Published March 1997,February 2011.
Cyclic quadrilaterals are quadrilaterals with all four of their vertices on a circle.
You can have cyclic polygons of any number of sides.
Not all quadrilaterals are cyclic. Perhaps you can draw a quadrilateral that is not cyclic - how do you know it is not cyclic?
All triangles are cyclic - how could you prove this?
Cyclic quadrilaterals have some interesting features and in this brief article we invite you to look at some of them and we suggest ideas for looking further:
Consider any cyclic quadrilateral $P Q R S$ with vertices on a circle centre $C$.
Draw chord $Q S$ and radii $P C$, $Q C$ and $S C$.
Let angle $Q P C=x$ degrees and angle $S P C=y$ degrees.
This means that angle $Q P S=(x+y)$ degrees.
The angles of the isosceles triangle $P Q C$ are $x$ degrees, $x$ degrees and $(180-2x)$ degrees.
The angles of the isosceles triangle $P S C$ are $y$ degrees, $y$ degrees and $(180-2y)$ degrees.
Angle $Q C S=360$ degrees $-$ angle $Q C P -$ angle $S C P=(2x+2y)$ degrees.
This shows that angle $Q C S$ is twice angle $Q P S$.
We say that angle $Q P S$ is subtended by the arc $Q R S$ and this basic property leads to the following theorems.
You might like to use the Geoboard environment to help investigate these ideas practically before moving into the theory.

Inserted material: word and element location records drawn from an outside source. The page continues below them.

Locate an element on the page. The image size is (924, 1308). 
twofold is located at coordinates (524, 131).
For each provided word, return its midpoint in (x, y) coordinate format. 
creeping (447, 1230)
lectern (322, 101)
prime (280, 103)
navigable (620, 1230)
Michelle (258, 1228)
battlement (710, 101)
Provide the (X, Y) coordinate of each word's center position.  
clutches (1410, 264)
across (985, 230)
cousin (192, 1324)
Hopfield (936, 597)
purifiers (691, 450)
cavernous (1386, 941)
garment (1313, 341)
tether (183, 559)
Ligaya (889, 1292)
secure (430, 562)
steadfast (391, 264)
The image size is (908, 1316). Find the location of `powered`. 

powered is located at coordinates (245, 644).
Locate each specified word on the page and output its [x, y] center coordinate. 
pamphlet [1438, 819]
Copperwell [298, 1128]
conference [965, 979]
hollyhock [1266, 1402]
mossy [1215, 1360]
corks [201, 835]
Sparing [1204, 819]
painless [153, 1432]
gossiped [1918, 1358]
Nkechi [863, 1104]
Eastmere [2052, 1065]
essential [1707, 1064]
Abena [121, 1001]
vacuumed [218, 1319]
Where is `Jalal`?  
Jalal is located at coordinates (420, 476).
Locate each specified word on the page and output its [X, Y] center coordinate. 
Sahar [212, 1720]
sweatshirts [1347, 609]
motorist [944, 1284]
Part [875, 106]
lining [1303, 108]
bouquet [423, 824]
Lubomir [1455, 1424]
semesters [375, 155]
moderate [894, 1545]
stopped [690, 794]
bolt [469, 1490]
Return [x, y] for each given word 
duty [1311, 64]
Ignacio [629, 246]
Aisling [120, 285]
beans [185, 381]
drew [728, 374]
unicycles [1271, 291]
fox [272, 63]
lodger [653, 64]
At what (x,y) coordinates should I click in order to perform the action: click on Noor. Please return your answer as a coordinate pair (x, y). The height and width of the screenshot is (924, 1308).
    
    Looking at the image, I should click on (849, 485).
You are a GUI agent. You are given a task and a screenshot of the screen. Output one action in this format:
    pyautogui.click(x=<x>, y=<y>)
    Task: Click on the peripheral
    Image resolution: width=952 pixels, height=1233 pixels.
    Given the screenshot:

The angle at the centre of a circle is twice the angle at the circumference subtended by the same arc.
Because angle $Q C S$ is the same for all positions of $P$, Theorem 1 shows angle $Q P S$ is the same regardless of where $P$ lies.
See this problem for a practical demonstration of this theorem.
All angles in the same segment of a circle are equal (that is angles at the circumference subtended by the same arc).
The angle subtended by a semicircle (that is the angle standing on a diameter) is a right angle. See this problem for a practical demonstration of this theorem.
Opposite angles of a cyclic quadrilateral add up to 180 degrees. See this problem for a practical demonstration of this theorem.